WORK ITEM: Copy out all lines bearing the word "will" from the listing below.

STORED DATA:
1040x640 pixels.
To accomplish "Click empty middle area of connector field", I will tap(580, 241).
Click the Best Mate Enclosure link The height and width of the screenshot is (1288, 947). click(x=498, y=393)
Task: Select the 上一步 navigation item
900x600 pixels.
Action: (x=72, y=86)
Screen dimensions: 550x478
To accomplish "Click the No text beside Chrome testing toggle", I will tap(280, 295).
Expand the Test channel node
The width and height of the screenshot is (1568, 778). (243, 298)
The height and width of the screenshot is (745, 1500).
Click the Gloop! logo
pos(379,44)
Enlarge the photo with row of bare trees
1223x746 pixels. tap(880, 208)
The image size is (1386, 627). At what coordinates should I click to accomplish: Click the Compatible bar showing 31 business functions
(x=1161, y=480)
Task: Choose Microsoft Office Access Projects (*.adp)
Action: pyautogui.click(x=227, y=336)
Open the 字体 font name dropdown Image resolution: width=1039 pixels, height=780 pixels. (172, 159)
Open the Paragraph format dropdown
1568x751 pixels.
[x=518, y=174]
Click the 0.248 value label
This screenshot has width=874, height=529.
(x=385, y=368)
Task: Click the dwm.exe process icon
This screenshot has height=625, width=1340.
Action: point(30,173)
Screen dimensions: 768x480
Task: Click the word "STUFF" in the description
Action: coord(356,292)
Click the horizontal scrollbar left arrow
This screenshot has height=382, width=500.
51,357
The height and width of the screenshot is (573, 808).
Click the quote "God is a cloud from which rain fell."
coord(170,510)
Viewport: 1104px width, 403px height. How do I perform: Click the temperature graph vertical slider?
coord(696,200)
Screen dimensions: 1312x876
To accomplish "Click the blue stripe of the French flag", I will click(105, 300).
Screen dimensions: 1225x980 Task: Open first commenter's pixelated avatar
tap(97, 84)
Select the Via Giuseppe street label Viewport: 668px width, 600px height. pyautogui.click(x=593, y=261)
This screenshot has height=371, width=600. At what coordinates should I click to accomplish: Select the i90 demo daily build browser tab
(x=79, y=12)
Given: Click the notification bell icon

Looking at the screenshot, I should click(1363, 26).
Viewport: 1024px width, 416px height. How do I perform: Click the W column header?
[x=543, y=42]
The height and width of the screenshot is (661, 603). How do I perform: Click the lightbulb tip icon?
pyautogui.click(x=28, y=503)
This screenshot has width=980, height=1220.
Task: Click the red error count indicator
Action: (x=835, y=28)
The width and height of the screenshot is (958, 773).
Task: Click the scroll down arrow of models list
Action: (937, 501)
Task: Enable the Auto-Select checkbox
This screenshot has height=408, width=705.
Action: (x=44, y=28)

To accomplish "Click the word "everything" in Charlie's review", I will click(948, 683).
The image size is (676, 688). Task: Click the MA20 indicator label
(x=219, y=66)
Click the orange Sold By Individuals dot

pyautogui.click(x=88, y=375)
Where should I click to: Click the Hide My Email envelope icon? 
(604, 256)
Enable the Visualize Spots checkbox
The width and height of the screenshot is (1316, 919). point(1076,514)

TASK SOLUTION:
To accomplish "Click empty middle area of connector field", I will tap(580, 241).
To accomplish "Click the No text beside Chrome testing toggle", I will tap(280, 295).
To accomplish "Click the blue stripe of the French flag", I will click(105, 300).
To accomplish "Click the word "everything" in Charlie's review", I will click(948, 683).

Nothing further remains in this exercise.